Researchers at the Hungarian Centre of Excellence for Molecular Medicine (HCEMM) have identified five dominant patterns of protein-altering mutations in cancer that help determine how tumors interact with the immune system. The research, published in Molecular Systems Biology, showed that rather than just simple tumor mutation burden, five distinct patterns of protein-altering mutations, called amino acid substitution signatures help determine whether a tumor is visible to the immune system or remains immunologically “cold.” The findings add a method to help determine which patients will respond to immunotherapy despite a high mutational burden.
“Despite the diversity of mutational processes, their protein-level consequences converge into just five recurring fingerprints, which can strongly influence immune recognition,” said lead author of the study Szilvia Juhász, PhD, head of the Cancer Microbiome Research Group at HCEMM.
Cancer genomes carry the imprint of environmental exposures such as tobacco smoke and ultraviolet radiation, as well as internal processes such DNA repair errors. These processes leave characteristic mutational signatures in DNA. While such signatures have been widely used to trace cancer origins and exposures, how these characteristics might affect how an individual’s tumor responds to treatment have not been clear.

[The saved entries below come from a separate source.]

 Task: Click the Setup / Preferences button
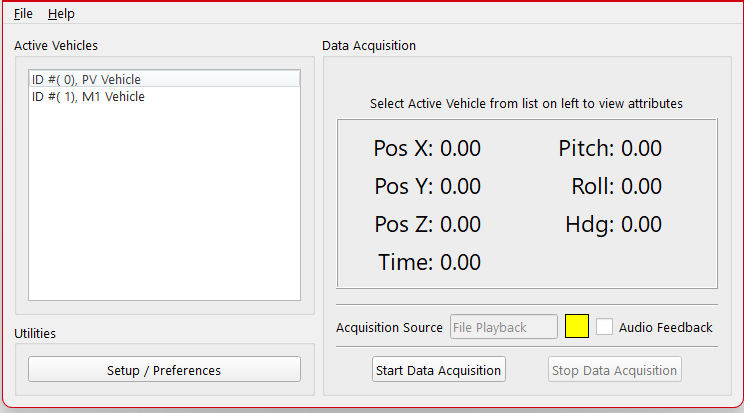164,370
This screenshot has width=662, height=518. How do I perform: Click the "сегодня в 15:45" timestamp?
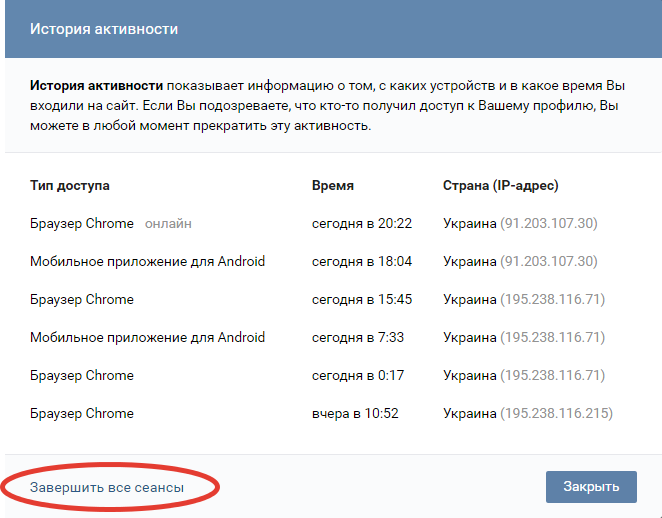(x=362, y=300)
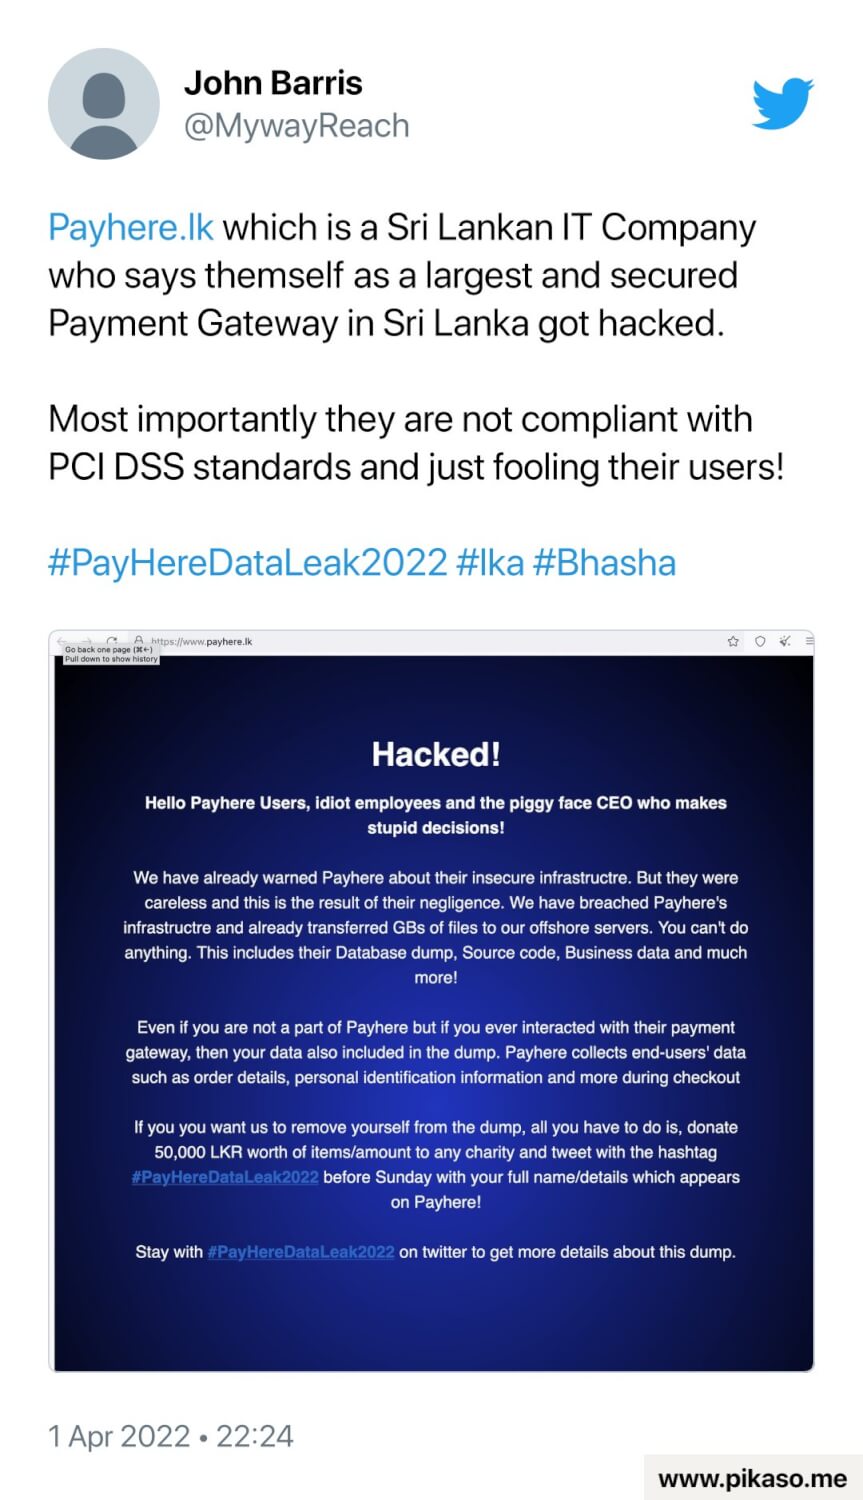Click the shield icon in browser toolbar
Viewport: 863px width, 1500px height.
(x=760, y=641)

The HCEMM-led team sought to fill this gap by focusing not on nucleotide changes, but on how mutations alter amino acids in proteins—amino acid substitution signatures (AAS).
“We hypothesized that certain mutation sources preferentially generate amino acid substitutions that evade immune recognition, producing immune-cold tumors regardless of tissue or mutation load,” the researchers wrote.
To investigate this possibility, the team analyzed existing exome sequencing data from more than 9,000 tumors across diverse cancer types and then added to this their own data from mutagenesis experiments. Taking this approach allowed the researchers to map links between environmental mutagens, defects in DNA repair pathways, and recurring patterns of amino acid substitutions. This analysis showed that rather than a broad array of outcomes, tumors typically clustered into five dominant AAS categories (AAS1 through AAS5), each with its own distinct function reflecting different underlying mutational processes.
According to the research, AAS1 is associated with tobacco smoke mutagens and oxidative damage, AAS2 with ultraviolet light and base-excision repair, AAS3 and AAS4 with different types of mismatch repair defects, and AAS5 with APOBEC-induced mutagenesis.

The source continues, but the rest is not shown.